The Central Pollution Control Board celebrated its 51st Foundation Day at Parivesh Bhawan, New Delhi, on 22 September 2025. On the same occasion, SAMEER 2.0, an upgraded air quality monitoring app, was launched, and 2 new laboratories were inaugurated at the Board's Regional Directorates in Pune and Shillong. For exams, this update links environment governance, pollution-control institutions, digital public information and Centre-State coordination.

SAMEER 2.0 matters because it makes air-quality information more accessible to citizens. The updated app was launched with an improved user interface, personalised alerts, location-based services and better citizen engagement. It was to be available on both Android and iOS platforms. This turns air-quality monitoring into a public-facing governance tool, not just an internal regulatory exercise.

The regional laboratory component is equally relevant for prelims and mains. The Pune laboratory can monitor up to 70 environmental parameters, while the Shillong laboratory can monitor up to 62 environmental parameters. The Pune facility would serve Maharashtra, and the Shillong facility would serve the North-Eastern States of Manipur, Assam, Meghalaya, Nagaland, Arunachal Pradesh, Mizoram, Tripura and Sikkim. This strengthens local testing, data generation and regulatory capacity.

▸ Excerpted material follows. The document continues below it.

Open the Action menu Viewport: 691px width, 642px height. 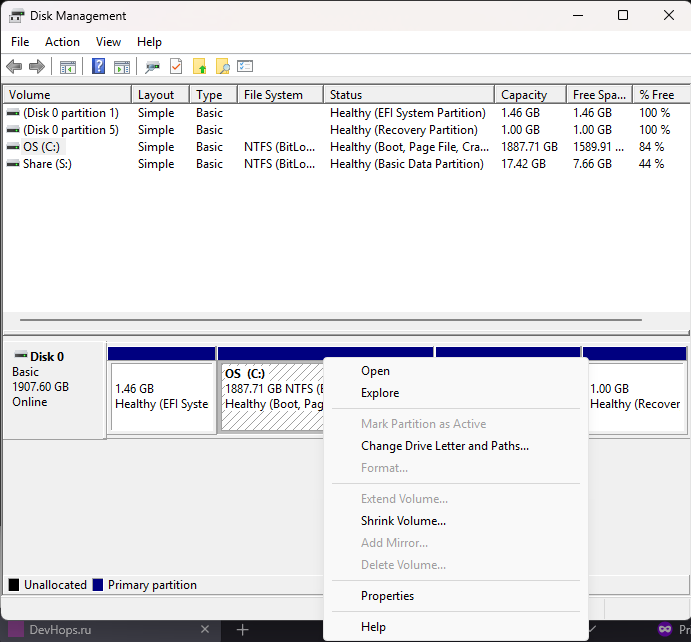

For static GK, the Central Pollution Control Board should be studied with water and air pollution control, environmental standards, monitoring reports and coordination with State Pollution Control Boards. In mains answers, this example can be used to discuss environmental regulation, citizen-centric data, institutional capacity and the link between science, technology and behavioural change in pollution control.